What needs to be done> Write out every entry in full. Leave nothing out.
======== Data records
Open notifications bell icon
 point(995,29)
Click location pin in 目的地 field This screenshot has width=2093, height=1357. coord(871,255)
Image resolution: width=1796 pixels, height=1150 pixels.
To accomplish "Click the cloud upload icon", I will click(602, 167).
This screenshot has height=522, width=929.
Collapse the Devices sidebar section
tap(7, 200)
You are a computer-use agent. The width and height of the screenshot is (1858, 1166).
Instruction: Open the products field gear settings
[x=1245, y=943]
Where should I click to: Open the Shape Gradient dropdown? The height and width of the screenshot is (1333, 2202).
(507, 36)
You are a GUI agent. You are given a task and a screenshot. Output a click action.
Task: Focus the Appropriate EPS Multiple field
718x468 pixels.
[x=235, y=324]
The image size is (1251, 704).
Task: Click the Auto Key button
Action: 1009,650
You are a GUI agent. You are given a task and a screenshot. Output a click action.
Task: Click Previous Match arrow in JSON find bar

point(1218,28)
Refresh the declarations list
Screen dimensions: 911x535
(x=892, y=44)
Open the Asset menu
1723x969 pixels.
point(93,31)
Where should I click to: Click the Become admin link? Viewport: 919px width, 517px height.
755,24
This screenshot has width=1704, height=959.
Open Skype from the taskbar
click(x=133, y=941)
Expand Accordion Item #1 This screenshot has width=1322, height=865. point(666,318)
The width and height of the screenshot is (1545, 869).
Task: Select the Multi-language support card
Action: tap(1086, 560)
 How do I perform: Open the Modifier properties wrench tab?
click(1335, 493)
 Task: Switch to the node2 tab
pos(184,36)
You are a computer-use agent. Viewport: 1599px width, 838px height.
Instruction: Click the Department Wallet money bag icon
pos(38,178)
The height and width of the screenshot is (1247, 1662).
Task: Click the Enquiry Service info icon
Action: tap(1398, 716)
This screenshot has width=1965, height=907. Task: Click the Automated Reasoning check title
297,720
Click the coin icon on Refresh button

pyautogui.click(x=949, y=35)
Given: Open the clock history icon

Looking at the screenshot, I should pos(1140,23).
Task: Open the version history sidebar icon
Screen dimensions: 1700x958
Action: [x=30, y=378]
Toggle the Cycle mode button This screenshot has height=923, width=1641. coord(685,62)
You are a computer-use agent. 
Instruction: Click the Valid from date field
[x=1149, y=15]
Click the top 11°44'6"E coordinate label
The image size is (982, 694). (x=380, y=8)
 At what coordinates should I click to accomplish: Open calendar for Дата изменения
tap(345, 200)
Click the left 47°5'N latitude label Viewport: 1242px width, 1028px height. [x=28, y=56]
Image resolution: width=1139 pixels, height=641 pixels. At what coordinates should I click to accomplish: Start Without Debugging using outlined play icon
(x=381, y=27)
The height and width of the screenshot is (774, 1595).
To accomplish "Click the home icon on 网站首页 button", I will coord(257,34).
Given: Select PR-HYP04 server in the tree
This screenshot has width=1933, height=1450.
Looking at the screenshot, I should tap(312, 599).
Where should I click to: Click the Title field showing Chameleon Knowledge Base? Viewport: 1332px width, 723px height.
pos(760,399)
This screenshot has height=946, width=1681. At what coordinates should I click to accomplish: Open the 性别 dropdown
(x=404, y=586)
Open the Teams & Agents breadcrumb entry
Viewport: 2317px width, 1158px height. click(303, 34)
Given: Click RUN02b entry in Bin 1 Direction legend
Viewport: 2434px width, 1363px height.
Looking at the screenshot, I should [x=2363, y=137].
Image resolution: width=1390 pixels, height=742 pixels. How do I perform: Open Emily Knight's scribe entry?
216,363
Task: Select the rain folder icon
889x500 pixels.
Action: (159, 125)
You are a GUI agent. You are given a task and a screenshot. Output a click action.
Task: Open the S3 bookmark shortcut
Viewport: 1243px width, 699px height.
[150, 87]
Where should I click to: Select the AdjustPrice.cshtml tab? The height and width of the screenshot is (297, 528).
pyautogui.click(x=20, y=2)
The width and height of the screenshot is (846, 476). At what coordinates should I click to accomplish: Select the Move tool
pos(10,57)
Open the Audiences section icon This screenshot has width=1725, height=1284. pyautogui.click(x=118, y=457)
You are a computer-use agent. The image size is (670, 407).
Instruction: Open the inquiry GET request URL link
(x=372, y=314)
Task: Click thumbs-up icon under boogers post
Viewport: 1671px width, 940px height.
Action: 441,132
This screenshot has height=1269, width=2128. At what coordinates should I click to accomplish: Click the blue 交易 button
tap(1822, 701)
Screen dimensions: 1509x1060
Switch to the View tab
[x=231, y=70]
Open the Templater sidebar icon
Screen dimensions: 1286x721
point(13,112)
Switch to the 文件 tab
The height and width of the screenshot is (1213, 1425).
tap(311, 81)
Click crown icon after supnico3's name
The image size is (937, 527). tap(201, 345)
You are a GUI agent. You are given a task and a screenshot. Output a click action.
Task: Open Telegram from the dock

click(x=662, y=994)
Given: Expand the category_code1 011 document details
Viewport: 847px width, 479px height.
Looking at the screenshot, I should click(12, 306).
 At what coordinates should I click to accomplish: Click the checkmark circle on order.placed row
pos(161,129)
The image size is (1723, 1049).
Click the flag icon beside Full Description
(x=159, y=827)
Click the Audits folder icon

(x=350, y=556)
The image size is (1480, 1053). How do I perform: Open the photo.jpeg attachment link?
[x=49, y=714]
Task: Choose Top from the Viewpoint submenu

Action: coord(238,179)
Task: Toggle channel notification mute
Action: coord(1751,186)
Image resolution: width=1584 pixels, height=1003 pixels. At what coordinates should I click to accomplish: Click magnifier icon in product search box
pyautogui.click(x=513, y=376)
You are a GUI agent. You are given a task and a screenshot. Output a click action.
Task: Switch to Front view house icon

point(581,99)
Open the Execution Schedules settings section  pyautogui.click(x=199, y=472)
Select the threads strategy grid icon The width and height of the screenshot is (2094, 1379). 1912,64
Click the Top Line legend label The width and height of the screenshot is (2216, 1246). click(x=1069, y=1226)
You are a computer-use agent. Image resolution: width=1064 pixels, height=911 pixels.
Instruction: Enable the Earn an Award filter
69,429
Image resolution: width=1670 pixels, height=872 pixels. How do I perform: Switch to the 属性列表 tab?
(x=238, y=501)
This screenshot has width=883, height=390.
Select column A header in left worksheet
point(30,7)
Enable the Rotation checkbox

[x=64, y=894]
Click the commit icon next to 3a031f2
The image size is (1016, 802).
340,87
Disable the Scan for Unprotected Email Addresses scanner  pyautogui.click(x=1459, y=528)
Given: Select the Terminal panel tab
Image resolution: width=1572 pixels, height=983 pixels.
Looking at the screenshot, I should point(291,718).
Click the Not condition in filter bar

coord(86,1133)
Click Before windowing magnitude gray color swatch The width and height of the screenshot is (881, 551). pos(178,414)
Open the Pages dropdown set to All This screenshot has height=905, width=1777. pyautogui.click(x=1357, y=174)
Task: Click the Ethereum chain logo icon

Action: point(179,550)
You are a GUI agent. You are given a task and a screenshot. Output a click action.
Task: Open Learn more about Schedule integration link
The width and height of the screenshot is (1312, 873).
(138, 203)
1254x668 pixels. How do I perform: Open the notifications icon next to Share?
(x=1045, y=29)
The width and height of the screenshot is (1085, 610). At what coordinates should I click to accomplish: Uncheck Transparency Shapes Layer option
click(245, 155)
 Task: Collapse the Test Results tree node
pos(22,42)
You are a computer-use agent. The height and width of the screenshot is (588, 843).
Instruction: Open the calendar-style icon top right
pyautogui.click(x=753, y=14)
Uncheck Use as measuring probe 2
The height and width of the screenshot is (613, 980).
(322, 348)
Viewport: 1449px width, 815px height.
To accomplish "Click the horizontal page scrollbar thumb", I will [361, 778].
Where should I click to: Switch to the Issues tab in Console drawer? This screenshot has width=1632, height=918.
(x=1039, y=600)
================
Output for this exercise>
Open notifications bell icon
 point(995,29)
Click location pin in 目的地 field This screenshot has width=2093, height=1357. coord(871,255)
Image resolution: width=1796 pixels, height=1150 pixels.
To accomplish "Click the cloud upload icon", I will click(602, 167).
This screenshot has height=522, width=929.
Collapse the Devices sidebar section
tap(7, 200)
You are a computer-use agent. The width and height of the screenshot is (1858, 1166).
Instruction: Open the products field gear settings
[x=1245, y=943]
Where should I click to: Open the Shape Gradient dropdown? The height and width of the screenshot is (1333, 2202).
(507, 36)
You are a GUI agent. You are given a task and a screenshot. Output a click action.
Task: Focus the Appropriate EPS Multiple field
718x468 pixels.
[x=235, y=324]
The image size is (1251, 704).
Task: Click the Auto Key button
Action: 1009,650
You are a GUI agent. You are given a task and a screenshot. Output a click action.
Task: Click Previous Match arrow in JSON find bar

point(1218,28)
Refresh the declarations list
Screen dimensions: 911x535
(x=892, y=44)
Open the Asset menu
1723x969 pixels.
point(93,31)
Where should I click to: Click the Become admin link? Viewport: 919px width, 517px height.
755,24
This screenshot has width=1704, height=959.
Open Skype from the taskbar
click(x=133, y=941)
Expand Accordion Item #1 This screenshot has width=1322, height=865. point(666,318)
The width and height of the screenshot is (1545, 869).
Task: Select the Multi-language support card
Action: tap(1086, 560)
 How do I perform: Open the Modifier properties wrench tab?
click(1335, 493)
 Task: Switch to the node2 tab
pos(184,36)
You are a computer-use agent. Viewport: 1599px width, 838px height.
Instruction: Click the Department Wallet money bag icon
pos(38,178)
The height and width of the screenshot is (1247, 1662).
Task: Click the Enquiry Service info icon
Action: tap(1398, 716)
This screenshot has width=1965, height=907. Task: Click the Automated Reasoning check title
297,720
Click the coin icon on Refresh button

pyautogui.click(x=949, y=35)
Given: Open the clock history icon

Looking at the screenshot, I should pos(1140,23).
Task: Open the version history sidebar icon
Screen dimensions: 1700x958
Action: [x=30, y=378]
Toggle the Cycle mode button This screenshot has height=923, width=1641. coord(685,62)
You are a computer-use agent. 
Instruction: Click the Valid from date field
[x=1149, y=15]
Click the top 11°44'6"E coordinate label
The image size is (982, 694). (x=380, y=8)
 At what coordinates should I click to accomplish: Open calendar for Дата изменения
tap(345, 200)
Click the left 47°5'N latitude label Viewport: 1242px width, 1028px height. [x=28, y=56]
Image resolution: width=1139 pixels, height=641 pixels. At what coordinates should I click to accomplish: Start Without Debugging using outlined play icon
(x=381, y=27)
The height and width of the screenshot is (774, 1595).
To accomplish "Click the home icon on 网站首页 button", I will coord(257,34).
Given: Select PR-HYP04 server in the tree
This screenshot has width=1933, height=1450.
Looking at the screenshot, I should tap(312, 599).
Where should I click to: Click the Title field showing Chameleon Knowledge Base? Viewport: 1332px width, 723px height.
pos(760,399)
This screenshot has height=946, width=1681. At what coordinates should I click to accomplish: Open the 性别 dropdown
(x=404, y=586)
Open the Teams & Agents breadcrumb entry
Viewport: 2317px width, 1158px height. click(303, 34)
Given: Click RUN02b entry in Bin 1 Direction legend
Viewport: 2434px width, 1363px height.
Looking at the screenshot, I should [x=2363, y=137].
Image resolution: width=1390 pixels, height=742 pixels. How do I perform: Open Emily Knight's scribe entry?
216,363
Task: Select the rain folder icon
889x500 pixels.
Action: (159, 125)
You are a GUI agent. You are given a task and a screenshot. Output a click action.
Task: Open the S3 bookmark shortcut
Viewport: 1243px width, 699px height.
[150, 87]
Where should I click to: Select the AdjustPrice.cshtml tab? The height and width of the screenshot is (297, 528).
pyautogui.click(x=20, y=2)
The width and height of the screenshot is (846, 476). At what coordinates should I click to accomplish: Select the Move tool
pos(10,57)
Open the Audiences section icon This screenshot has width=1725, height=1284. pyautogui.click(x=118, y=457)
You are a computer-use agent. The image size is (670, 407).
Instruction: Open the inquiry GET request URL link
(x=372, y=314)
Task: Click thumbs-up icon under boogers post
Viewport: 1671px width, 940px height.
Action: 441,132
This screenshot has height=1269, width=2128. At what coordinates should I click to accomplish: Click the blue 交易 button
tap(1822, 701)
Screen dimensions: 1509x1060
Switch to the View tab
[x=231, y=70]
Open the Templater sidebar icon
Screen dimensions: 1286x721
point(13,112)
Switch to the 文件 tab
The height and width of the screenshot is (1213, 1425).
tap(311, 81)
Click crown icon after supnico3's name
The image size is (937, 527). tap(201, 345)
You are a GUI agent. You are given a task and a screenshot. Output a click action.
Task: Open Telegram from the dock

click(x=662, y=994)
Given: Expand the category_code1 011 document details
Viewport: 847px width, 479px height.
Looking at the screenshot, I should click(12, 306).
 At what coordinates should I click to accomplish: Click the checkmark circle on order.placed row
pos(161,129)
The image size is (1723, 1049).
Click the flag icon beside Full Description
(x=159, y=827)
Click the Audits folder icon

(x=350, y=556)
The image size is (1480, 1053). How do I perform: Open the photo.jpeg attachment link?
[x=49, y=714]
Task: Choose Top from the Viewpoint submenu

Action: coord(238,179)
Task: Toggle channel notification mute
Action: coord(1751,186)
Image resolution: width=1584 pixels, height=1003 pixels. At what coordinates should I click to accomplish: Click magnifier icon in product search box
pyautogui.click(x=513, y=376)
You are a GUI agent. You are given a task and a screenshot. Output a click action.
Task: Switch to Front view house icon

point(581,99)
Open the Execution Schedules settings section  pyautogui.click(x=199, y=472)
Select the threads strategy grid icon The width and height of the screenshot is (2094, 1379). 1912,64
Click the Top Line legend label The width and height of the screenshot is (2216, 1246). click(x=1069, y=1226)
You are a computer-use agent. Image resolution: width=1064 pixels, height=911 pixels.
Instruction: Enable the Earn an Award filter
69,429
Image resolution: width=1670 pixels, height=872 pixels. How do I perform: Switch to the 属性列表 tab?
(x=238, y=501)
This screenshot has width=883, height=390.
Select column A header in left worksheet
point(30,7)
Enable the Rotation checkbox

[x=64, y=894]
Click the commit icon next to 3a031f2
The image size is (1016, 802).
340,87
Disable the Scan for Unprotected Email Addresses scanner  pyautogui.click(x=1459, y=528)
Given: Select the Terminal panel tab
Image resolution: width=1572 pixels, height=983 pixels.
Looking at the screenshot, I should point(291,718).
Click the Not condition in filter bar

coord(86,1133)
Click Before windowing magnitude gray color swatch The width and height of the screenshot is (881, 551). pos(178,414)
Open the Pages dropdown set to All This screenshot has height=905, width=1777. pyautogui.click(x=1357, y=174)
Task: Click the Ethereum chain logo icon

Action: point(179,550)
You are a GUI agent. You are given a task and a screenshot. Output a click action.
Task: Open Learn more about Schedule integration link
The width and height of the screenshot is (1312, 873).
(138, 203)
1254x668 pixels. How do I perform: Open the notifications icon next to Share?
(x=1045, y=29)
The width and height of the screenshot is (1085, 610). At what coordinates should I click to accomplish: Uncheck Transparency Shapes Layer option
click(245, 155)
 Task: Collapse the Test Results tree node
pos(22,42)
You are a computer-use agent. The height and width of the screenshot is (588, 843).
Instruction: Open the calendar-style icon top right
pyautogui.click(x=753, y=14)
Uncheck Use as measuring probe 2
The height and width of the screenshot is (613, 980).
(322, 348)
Viewport: 1449px width, 815px height.
To accomplish "Click the horizontal page scrollbar thumb", I will [361, 778].
Where should I click to: Switch to the Issues tab in Console drawer? This screenshot has width=1632, height=918.
(x=1039, y=600)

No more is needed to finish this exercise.